There are also more resistant starch present in potatoes that have cooled after cooking than in hot potatoes. This makes cold potato salad a nice option. 

For Starches, if you are consuming foods which are low GI, wholegrain or vegetables, you are automatically consuming different types of prebiotics.

Probiotic foods

The Dairy MJ Food Group is almost exclusively your source of healthy bacteria. Yoghurt is your go-to Dairy for probiotics with most varieties containing the lactobacillus acidophilus strain of bacteria.

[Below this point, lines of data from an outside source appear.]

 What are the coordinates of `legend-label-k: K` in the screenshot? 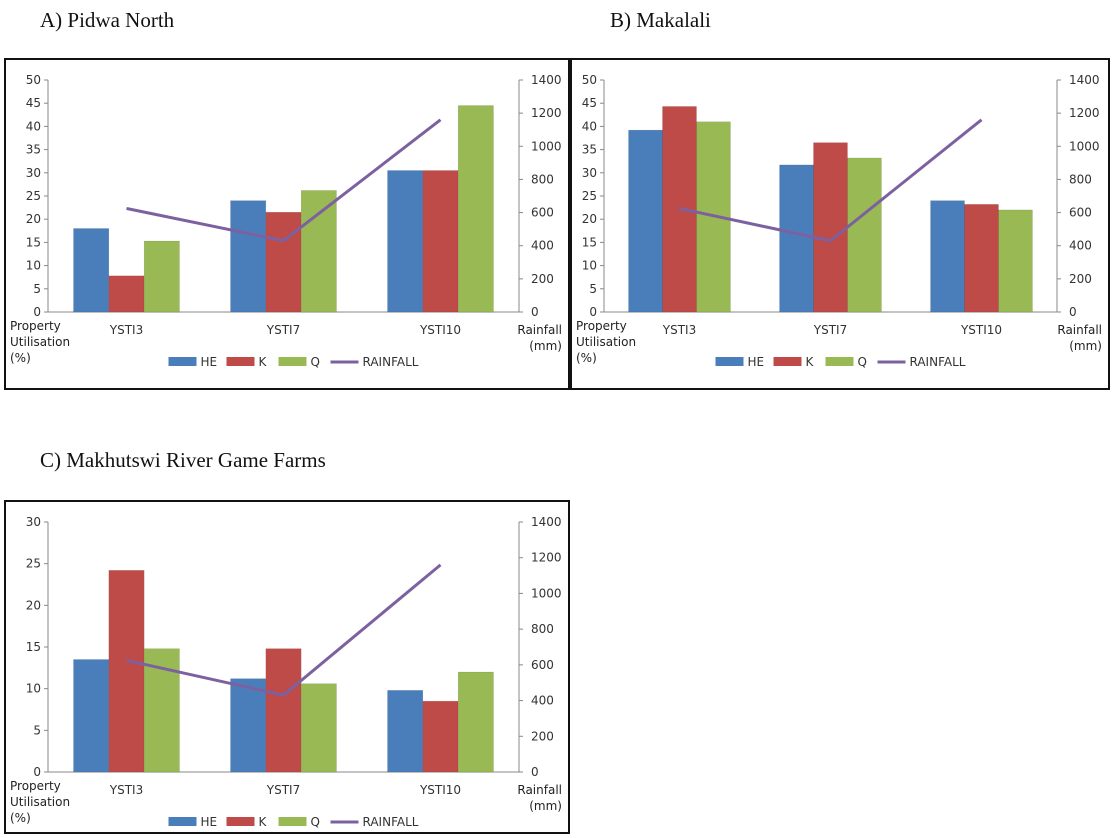 It's located at (264, 822).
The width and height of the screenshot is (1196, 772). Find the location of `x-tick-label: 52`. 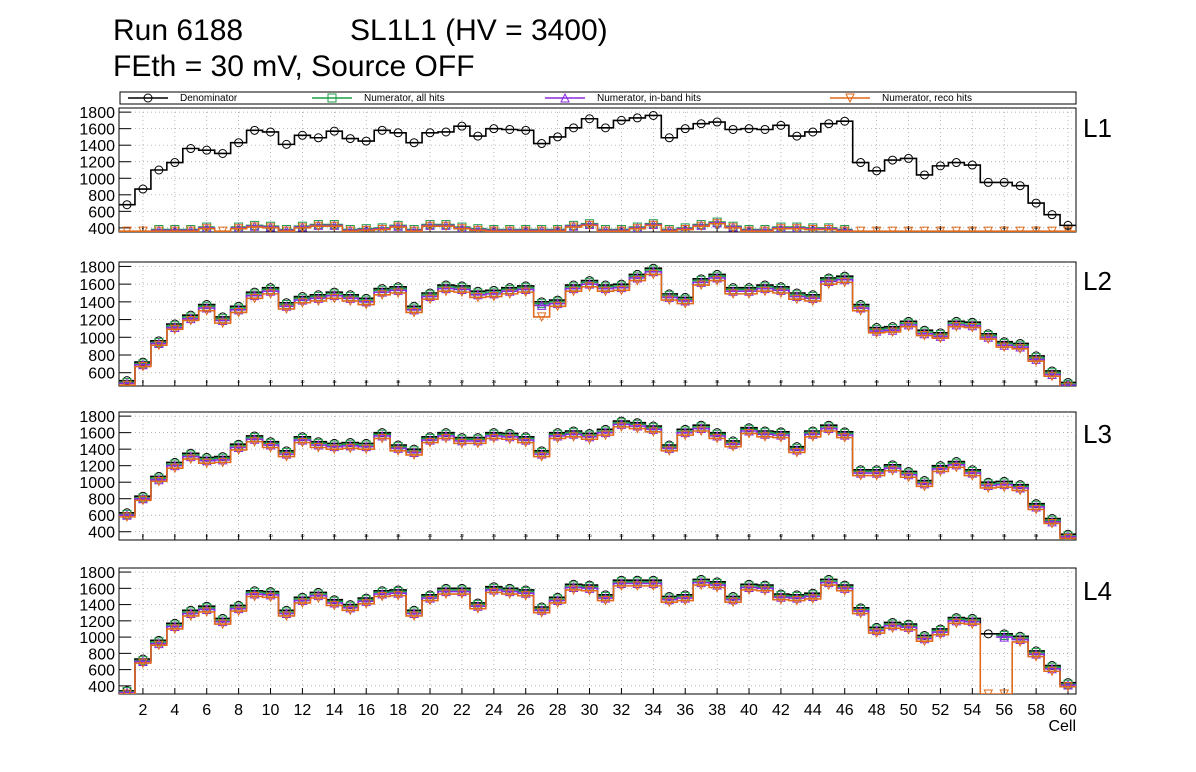

x-tick-label: 52 is located at coordinates (940, 382).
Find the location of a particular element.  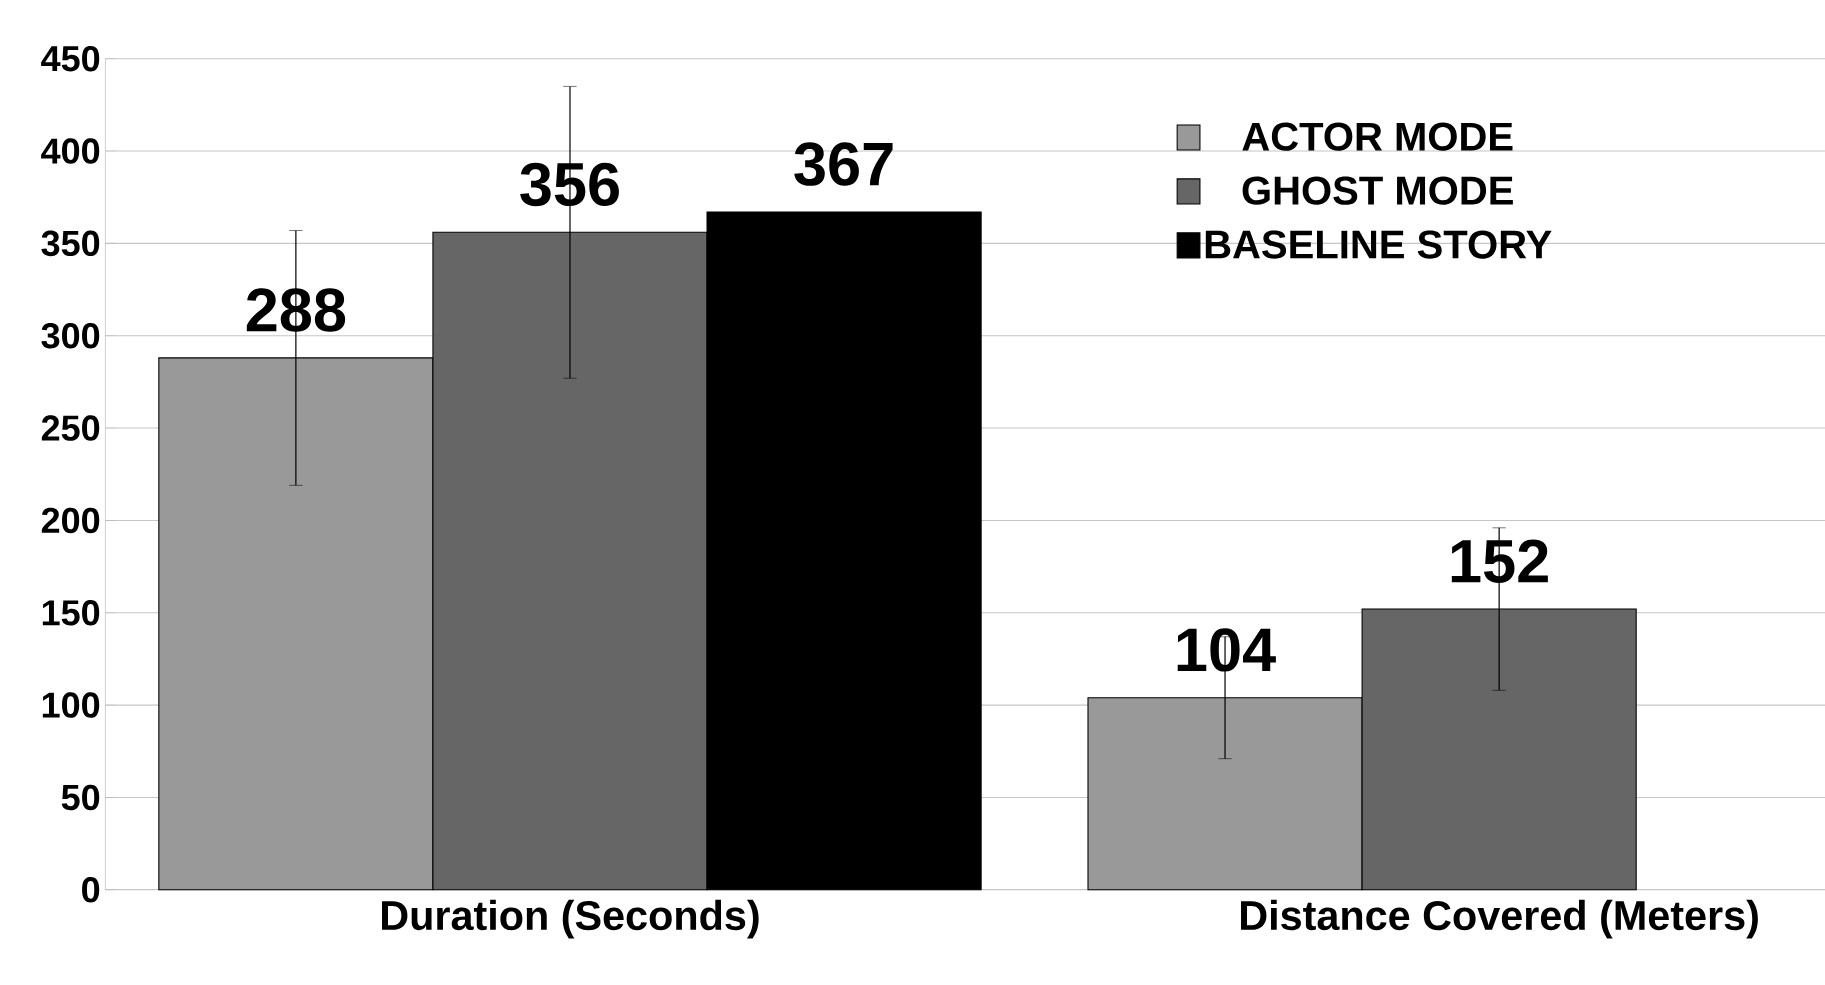

x-tick-label: Distance Covered (Meters) is located at coordinates (1500, 920).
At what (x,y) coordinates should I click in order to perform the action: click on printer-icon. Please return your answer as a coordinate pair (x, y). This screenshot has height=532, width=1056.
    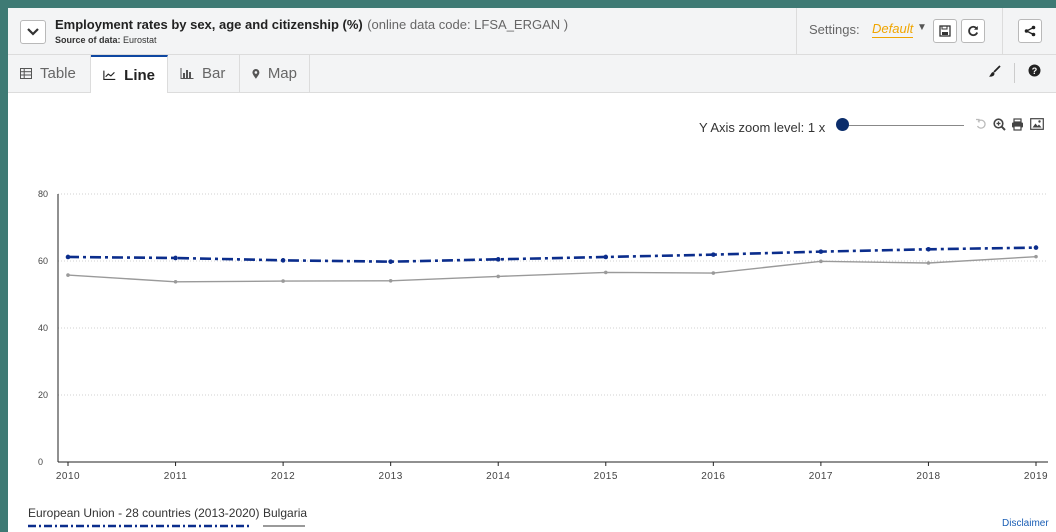
    Looking at the image, I should click on (1018, 124).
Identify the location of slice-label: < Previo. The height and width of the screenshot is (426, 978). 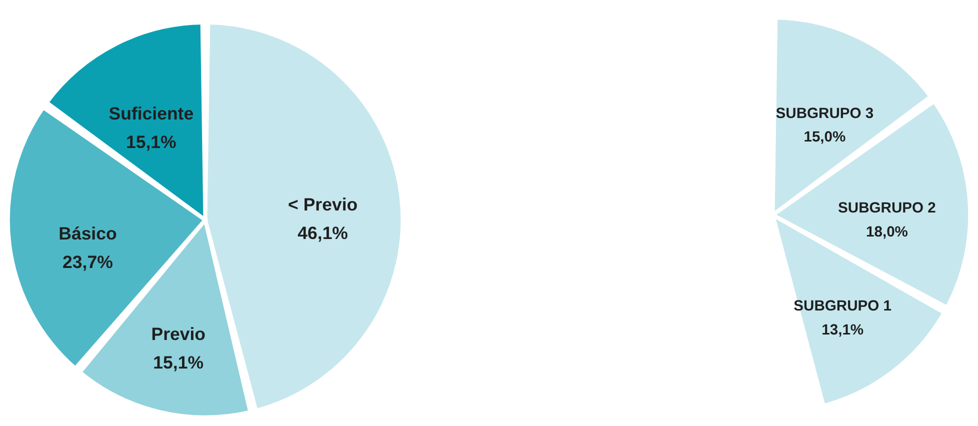
(323, 204).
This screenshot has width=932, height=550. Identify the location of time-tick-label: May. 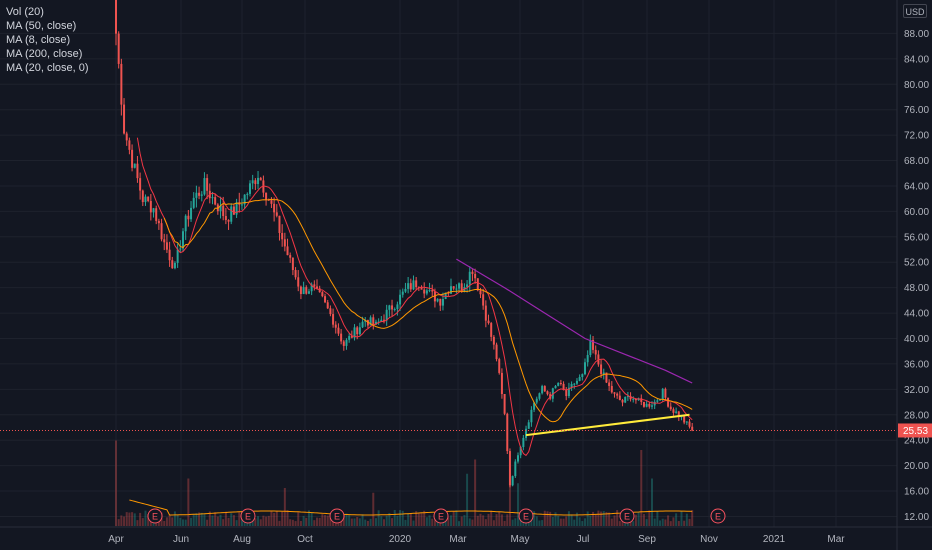
(520, 540).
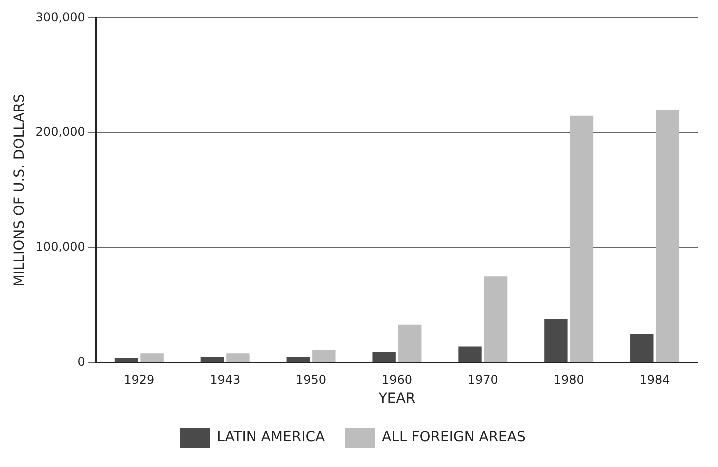 This screenshot has width=718, height=467. I want to click on y-tick-label: 0, so click(82, 362).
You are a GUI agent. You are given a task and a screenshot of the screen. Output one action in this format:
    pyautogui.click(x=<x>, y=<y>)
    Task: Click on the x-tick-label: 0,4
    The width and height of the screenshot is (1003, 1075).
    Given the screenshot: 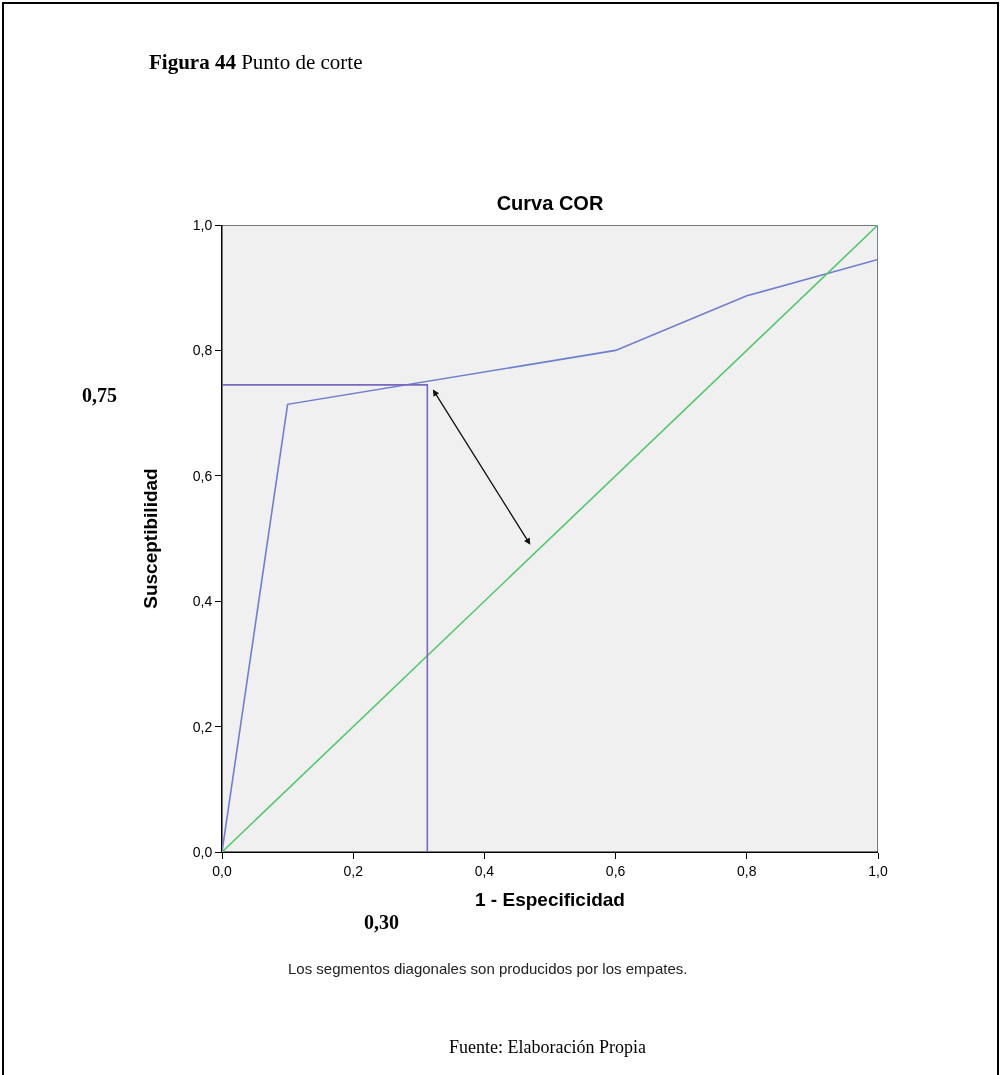 What is the action you would take?
    pyautogui.click(x=484, y=870)
    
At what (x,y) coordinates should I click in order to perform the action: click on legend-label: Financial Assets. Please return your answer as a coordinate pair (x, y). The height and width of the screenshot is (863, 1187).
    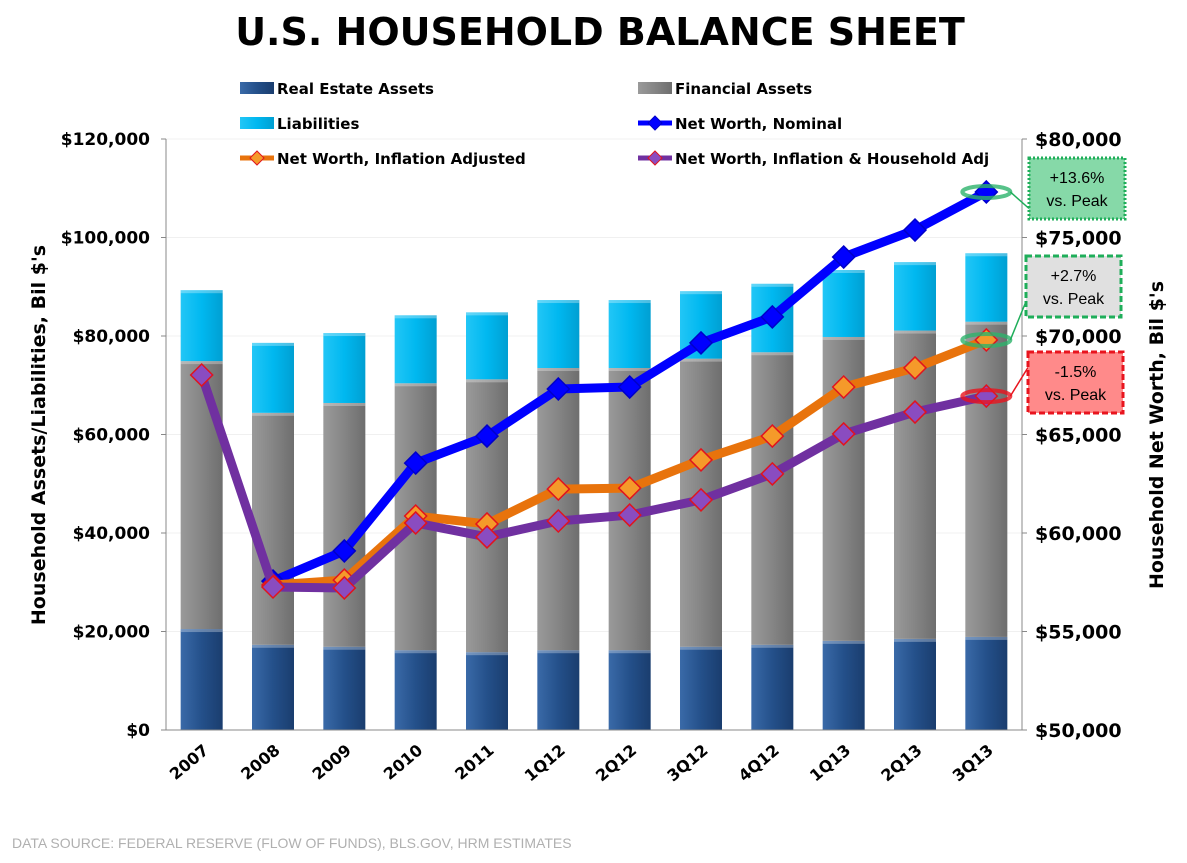
    Looking at the image, I should click on (744, 89).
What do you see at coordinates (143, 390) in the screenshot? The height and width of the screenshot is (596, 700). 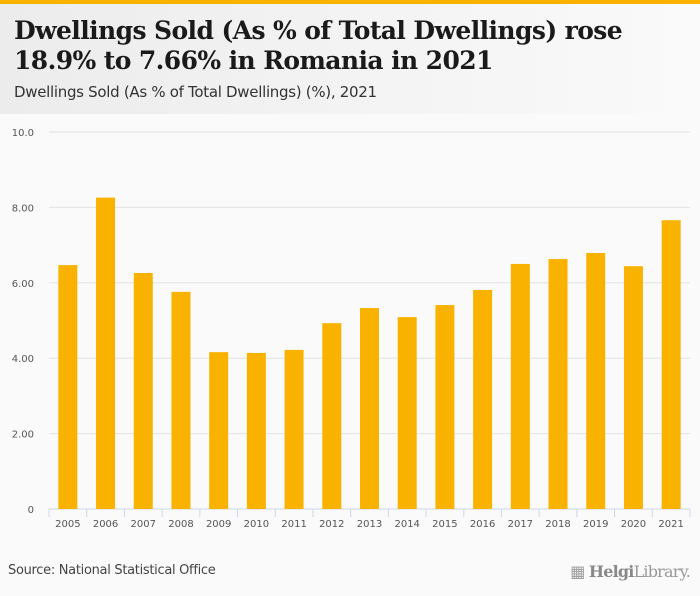 I see `bar-2007` at bounding box center [143, 390].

As we don’t yet know which strain of bacteria is the most beneficial, it’s best to mix it up a bit and add a variety of yoghurts. Choose fresh yoghurt, which is less processed or fermented milk drinks, such as ready-to-drink smoothies. Just watch for added sugar.

As probiotics in food have short shelf lives, it’s important to eat it straight away and before the expiry date. Look on the supermarket shelf for the products with longest period until their Use-By date to get the freshest bacteria.

For Exchanges, 100g of regular yoghurt or 200g of reduced-fat yoghurt equal 1 Dairy Exchange.

For those that can not tolerate dairy, there are other sources to turn to. The process of fermentation has been used for centuries, primarily as a way to preserve food without refridgeration but also with valuable nutritional qualities through providing beneficial bacteria to the gut. Caggage, kale and other vegetables can all be made into delicious side dishes which also become a wonderful probiotic source in your diet and the fermentation process can easily be done at home. You can also find goat or coconut kefir, another probiotic source in health food stores.

What about supplements?

You might be wondering… why eat lots of yoghurt for bacteria when you can get billions of these in a single probiotic capsule?

A standard supplement contains 4x more bacteria and a prescribed supplement can contain up to 40x more probiotics than yoghurt or fermented milk.

On MJ, I recommend you get your probiotics from food for fat loss and metabolic fitness. If you have a digestive disorder that may require a prescribed does of probiotics, it’s definitely time to consult your Doctor before taking any probiotic supplements. Then see an Accredited Practising Dietitian (APD) for a full dietary assessment, eating plan and any supplementation, fully customised for your specific condition.

Bottom line on a healthy gut = a slim gut

The bottom line on prebiotics and probiotics are that they could be just the breakthrough you have been looking for to enhance your intestinal health just for general wellbeing, but also for fat loss.